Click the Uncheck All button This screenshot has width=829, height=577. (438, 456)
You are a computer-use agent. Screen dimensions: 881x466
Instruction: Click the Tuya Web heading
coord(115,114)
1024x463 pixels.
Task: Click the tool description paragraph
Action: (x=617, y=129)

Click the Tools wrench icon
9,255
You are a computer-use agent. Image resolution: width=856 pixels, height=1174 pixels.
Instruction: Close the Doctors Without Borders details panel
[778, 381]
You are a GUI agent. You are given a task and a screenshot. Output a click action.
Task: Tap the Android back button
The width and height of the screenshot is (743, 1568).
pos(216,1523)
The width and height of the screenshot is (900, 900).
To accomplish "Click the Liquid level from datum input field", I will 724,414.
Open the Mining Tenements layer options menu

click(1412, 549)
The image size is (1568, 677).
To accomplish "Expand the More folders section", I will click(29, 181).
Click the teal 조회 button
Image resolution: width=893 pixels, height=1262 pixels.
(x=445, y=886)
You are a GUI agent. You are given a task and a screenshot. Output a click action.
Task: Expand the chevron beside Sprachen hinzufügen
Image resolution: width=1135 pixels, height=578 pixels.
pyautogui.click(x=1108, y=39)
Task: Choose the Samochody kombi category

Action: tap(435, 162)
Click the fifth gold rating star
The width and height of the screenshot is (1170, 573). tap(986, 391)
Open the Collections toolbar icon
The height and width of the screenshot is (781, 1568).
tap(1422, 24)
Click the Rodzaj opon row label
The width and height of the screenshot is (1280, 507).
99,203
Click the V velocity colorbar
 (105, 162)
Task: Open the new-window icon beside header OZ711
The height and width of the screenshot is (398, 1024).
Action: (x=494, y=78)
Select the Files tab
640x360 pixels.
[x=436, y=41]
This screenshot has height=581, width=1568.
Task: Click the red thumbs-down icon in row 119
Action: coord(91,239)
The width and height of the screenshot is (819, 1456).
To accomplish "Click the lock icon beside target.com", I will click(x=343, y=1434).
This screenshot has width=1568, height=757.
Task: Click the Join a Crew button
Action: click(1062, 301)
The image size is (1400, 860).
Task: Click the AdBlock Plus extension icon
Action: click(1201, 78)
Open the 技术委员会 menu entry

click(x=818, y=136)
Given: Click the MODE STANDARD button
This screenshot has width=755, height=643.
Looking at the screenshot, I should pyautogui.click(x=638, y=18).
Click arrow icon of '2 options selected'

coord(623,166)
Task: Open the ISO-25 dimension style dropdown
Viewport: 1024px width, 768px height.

-------

→ EXERCISE BRIEF:
Collect every line of the material above that contains the string "Instruction".

→ THE RESPONSE:
Instruction: Click the Tuya Web heading
Instruction: Close the Doctors Without Borders details panel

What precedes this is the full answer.